Investigating the Role of TRPV4 and GPR35 Interaction in Endothelial Dysfunction in Aging Mice

Endothelial dysfunction, characterized by a decline in endothelial physiological functions, is a significant aspect of cardiovascular aging, contributing notably to arterial stiffness, atherosclerosis, and hypertension. Transient receptor potential channel V4 (TRPV4), a key member of CA²⁺-permeable channels, plays a crucial role in maintaining vascular functions. However, the role and mechanisms of TRPV4 in aging-related endothelial dysfunction remain incompletely understood.

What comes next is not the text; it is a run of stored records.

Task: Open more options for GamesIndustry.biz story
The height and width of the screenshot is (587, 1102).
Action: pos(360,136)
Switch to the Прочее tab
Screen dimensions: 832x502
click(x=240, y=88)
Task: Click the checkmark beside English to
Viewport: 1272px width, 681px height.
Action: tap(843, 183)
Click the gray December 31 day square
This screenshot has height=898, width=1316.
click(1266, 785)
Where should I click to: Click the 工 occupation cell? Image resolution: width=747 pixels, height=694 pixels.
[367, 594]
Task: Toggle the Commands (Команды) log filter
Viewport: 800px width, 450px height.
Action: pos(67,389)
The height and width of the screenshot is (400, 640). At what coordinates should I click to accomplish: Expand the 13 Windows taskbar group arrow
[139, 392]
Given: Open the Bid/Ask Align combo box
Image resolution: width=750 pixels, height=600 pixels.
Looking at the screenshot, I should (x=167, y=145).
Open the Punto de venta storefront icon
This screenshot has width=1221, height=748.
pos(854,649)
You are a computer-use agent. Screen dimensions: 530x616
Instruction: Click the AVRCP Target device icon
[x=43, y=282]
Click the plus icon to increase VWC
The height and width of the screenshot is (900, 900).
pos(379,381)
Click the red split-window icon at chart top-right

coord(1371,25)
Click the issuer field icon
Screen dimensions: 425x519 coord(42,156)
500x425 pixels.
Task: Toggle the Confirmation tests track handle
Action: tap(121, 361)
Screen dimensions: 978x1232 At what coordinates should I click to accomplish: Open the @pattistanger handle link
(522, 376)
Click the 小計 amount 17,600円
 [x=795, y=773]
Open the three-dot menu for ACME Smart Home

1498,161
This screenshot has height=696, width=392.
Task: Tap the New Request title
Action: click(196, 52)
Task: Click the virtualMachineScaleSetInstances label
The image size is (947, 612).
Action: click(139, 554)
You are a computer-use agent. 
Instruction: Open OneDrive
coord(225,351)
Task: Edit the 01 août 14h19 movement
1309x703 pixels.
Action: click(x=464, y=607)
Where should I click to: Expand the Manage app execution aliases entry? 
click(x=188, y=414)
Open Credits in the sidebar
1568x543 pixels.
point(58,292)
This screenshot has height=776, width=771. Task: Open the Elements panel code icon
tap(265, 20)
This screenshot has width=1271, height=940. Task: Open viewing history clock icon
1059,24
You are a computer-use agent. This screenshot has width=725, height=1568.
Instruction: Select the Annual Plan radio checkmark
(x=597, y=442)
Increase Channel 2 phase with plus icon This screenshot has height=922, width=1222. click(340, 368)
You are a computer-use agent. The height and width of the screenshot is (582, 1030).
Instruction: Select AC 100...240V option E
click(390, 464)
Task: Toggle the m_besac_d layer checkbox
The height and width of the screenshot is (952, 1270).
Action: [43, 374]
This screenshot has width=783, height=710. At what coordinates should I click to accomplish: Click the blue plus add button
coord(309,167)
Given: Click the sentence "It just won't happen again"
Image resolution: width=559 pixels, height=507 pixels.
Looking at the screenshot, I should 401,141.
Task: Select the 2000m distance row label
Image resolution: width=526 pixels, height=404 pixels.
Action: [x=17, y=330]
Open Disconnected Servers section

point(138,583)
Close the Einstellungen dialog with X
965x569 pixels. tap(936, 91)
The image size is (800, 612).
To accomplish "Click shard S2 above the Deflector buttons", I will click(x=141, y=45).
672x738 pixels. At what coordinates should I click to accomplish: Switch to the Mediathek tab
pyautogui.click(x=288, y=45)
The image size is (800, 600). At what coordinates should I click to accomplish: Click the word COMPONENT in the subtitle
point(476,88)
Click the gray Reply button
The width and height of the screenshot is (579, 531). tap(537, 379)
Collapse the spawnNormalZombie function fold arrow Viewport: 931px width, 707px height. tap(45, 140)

Here, we demonstrated a marked reduction in endothelial TRPV4 function without alterations in its expression, leading to abnormal endothelial CA²⁺ signaling and impaired vasodilation in aging mesenteric arteries. Employing transcriptome Sequencing, co-IP, and PLA assays, we characterized G protein-coupled receptor 35 (GPR35) interacting with TRPV4, and abnormally enhanced interactions were found in aging endothelial cells. Subsequently, we revealed that intensive GPR35-TRPV4 interaction significantly contributes to endothelial dysfunction during aging, utilizing TRPV4 endothelial-specific knockout (TRPV4_EC ^-/-), AAV-FLT1-shRNA (GPR35) mice, and GPR35 overexpressed/knocked-down HUVECs. Furthermore, molecular docking analysis and subsequent co-IP and pressure myograph experiments indicated that both Thonningianin A and Carfilzomib efficiently restored the GPR35-TRPV4 interaction, preventing endothelial dysfunction and vasodilation impairment. Our study identifies the crucial role of GPR35-TRPV4 interaction in aging-associated abnormal endothelial function and vascular tone modulation. Restoring GPR35-TRPV4 interaction via Thonningianin A or Carfilzomib represents a promising precision approach for aging-related endothelial dysfunction.

GPR35; TRPV4; aging; calcium; endothelial cell; endothelial dysfunction; protein–protein interaction; vasodilation.